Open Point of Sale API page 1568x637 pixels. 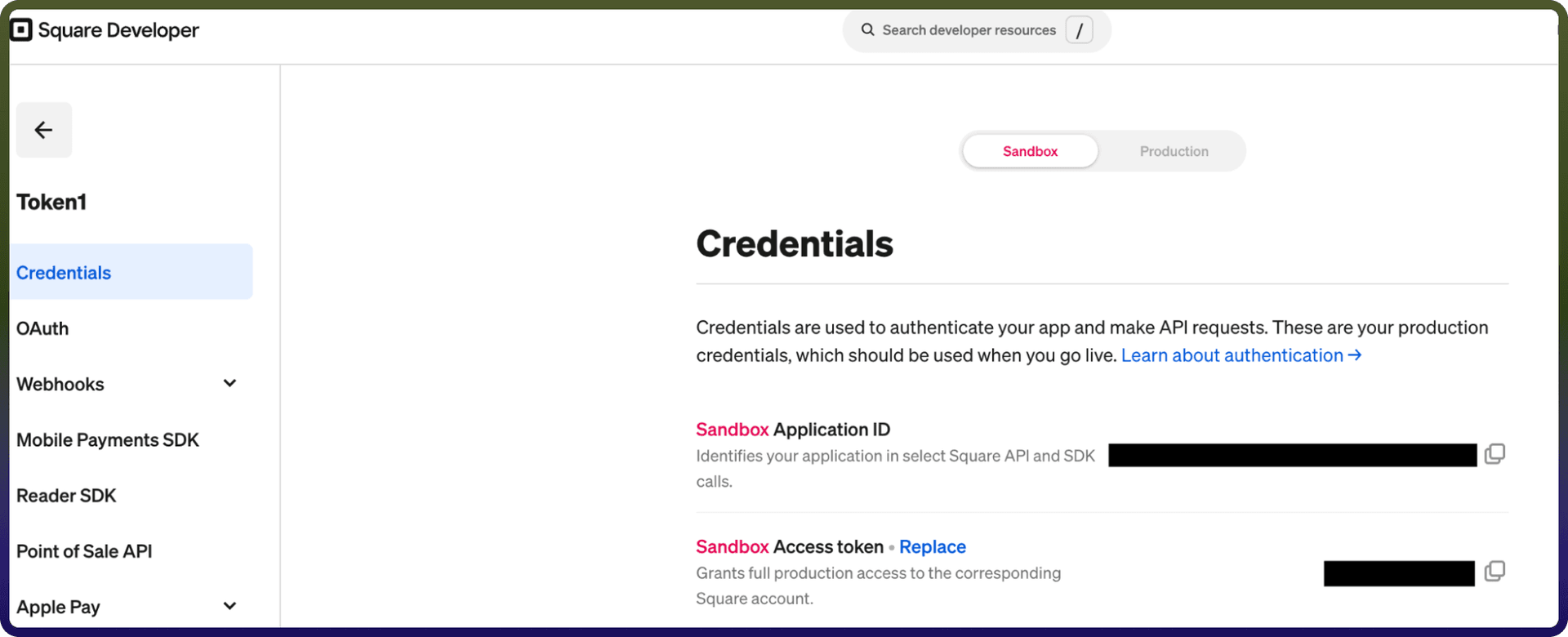click(x=84, y=551)
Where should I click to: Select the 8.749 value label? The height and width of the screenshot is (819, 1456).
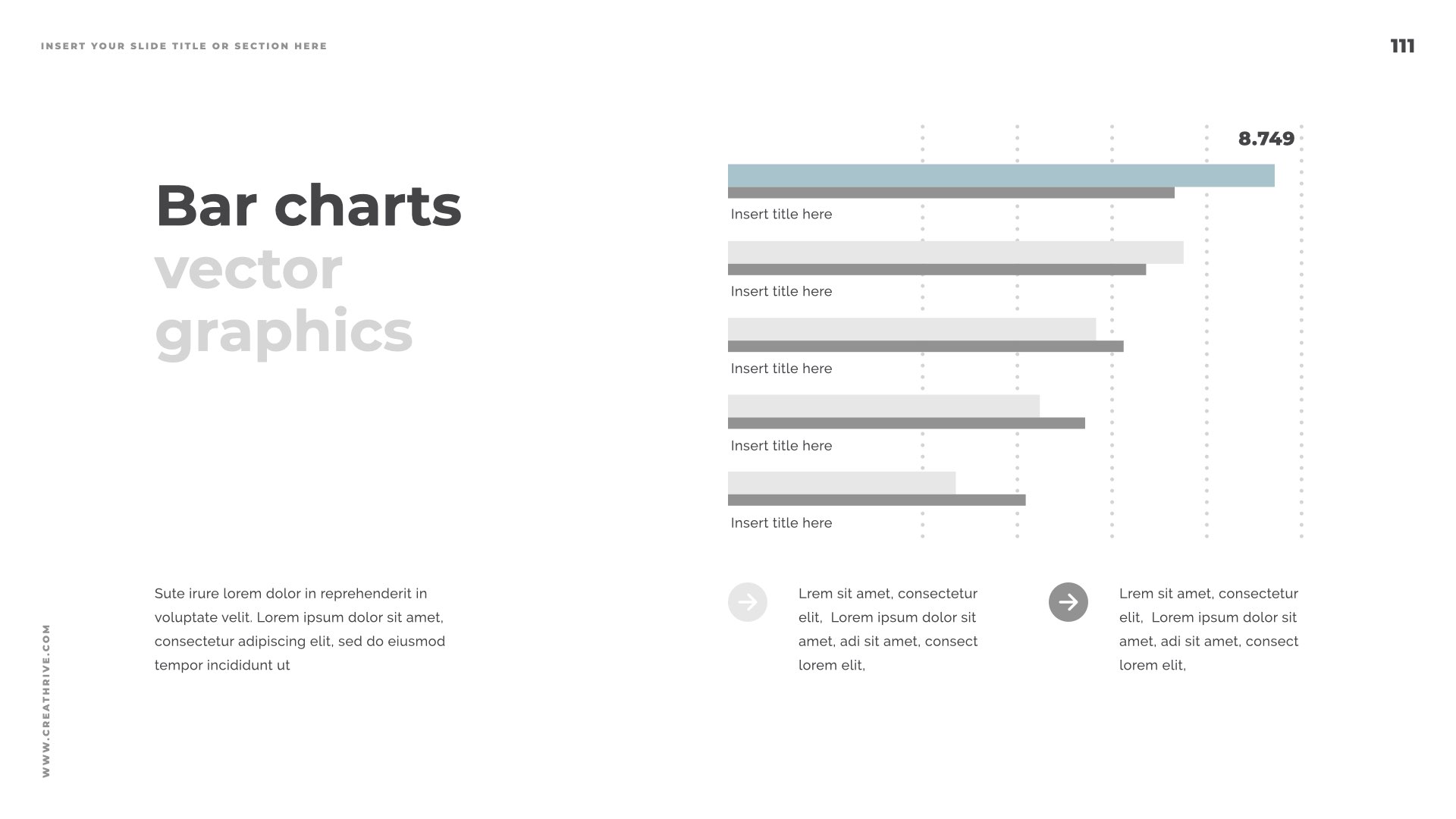(x=1266, y=139)
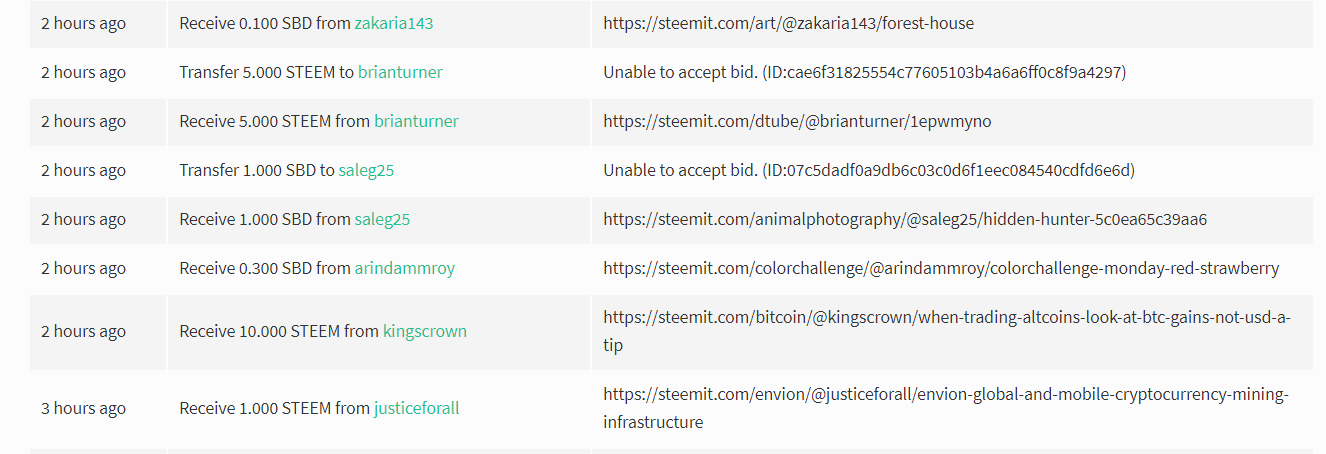The image size is (1326, 454).
Task: Click the hidden-hunter animalphotography URL memo
Action: (x=905, y=219)
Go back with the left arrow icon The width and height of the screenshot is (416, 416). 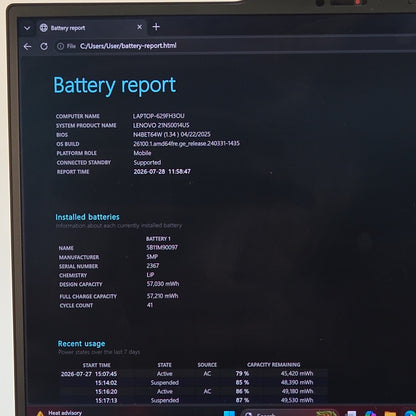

----------------------------------------

Restate word for word the lines from the one with "Where should I" to the end of the material, both included. Do not include the pictures.

• **Written answer**
Where should I click to: Select the 8.749 value label? The height and width of the screenshot is (819, 1456).
(x=1266, y=139)
The image size is (1326, 454).
Task: Click the hidden-hunter animalphotography URL memo
Action: (x=905, y=219)
Go back with the left arrow icon The width and height of the screenshot is (416, 416). 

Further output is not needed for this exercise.